Allora, ch fanno i War Possession? Beh, calma perché si deve dire che ‘sti greci hanno partorito un disco incredibilmente fantasioso e ricco di spunti, seppur migliorabile in taluni punti. E’ comunque assodato che suonano un semplice death alla vecchia maniera, con in più una buona dose di black/death bestiale a là Nocturnal Blood, dati soprattutto certo riffing minimalisti e i grugniti bassissimi del cantante, talvolta aiutati da un ignorante effetto d’eco, e tale influenza la si sente anche in alcuni rallentamenti pieni di groove. Risulta però importante anche il doom metal, che fa sentire il suo puzzo catacombale specialmente nell’asettica “Medieval Bloodlust”, il tour de force dell’EP visti i suoi 6 minuti. Insomma, quello dei War Possession è un interessante mischione di vari generi che finisce con “Deathmarch”, outro ambientale con tastiere elementarissime e ruggiti da oltretomba.
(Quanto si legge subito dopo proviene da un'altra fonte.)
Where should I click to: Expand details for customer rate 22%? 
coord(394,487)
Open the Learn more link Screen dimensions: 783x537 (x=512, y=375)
Tale fantasia la si evince anche nella struttura delle varie canzoni. Infatti:

-          “Medieval Bloodlust” (dove compare Kolozis P.K. dei Nocturnal Vomit è il brano più sequenziale di tutto il lotto, e che contiene nel finale funeral un plagio ai mitici Vasaeleth di “Born Crypt & Tethered to Ruin”, specie nel riffing;

-          “World War Domination” ha un andamento decisamente più libero, e guardacaso è il pezzo più riuscito, anche perché vi si trova un ottimo apporto della chitarra solista, che fra l’altro sciorina sempre vari, molto atmosferici e primi anni ’90. Inoltre, è proprio in tale canzone che si fanno vive incursioni nel black e nel thrash;

-          “In the Shadow of the Ancient Gods” e “A Taste of Things to Come (Chaos Awaits)” (che ha un’introduzione dalle ritmiche heavy anni ’80) si assomigliano di più, visto che danno più importanza ai botta e risposta fra due soluzioni non esagerando però mai. Solo che la seconda utilizza la chitarra solista in maniera molto minimale, mentre la prima in modo più capillare ed efficace, seppur si dilunghi forse un po’ troppo.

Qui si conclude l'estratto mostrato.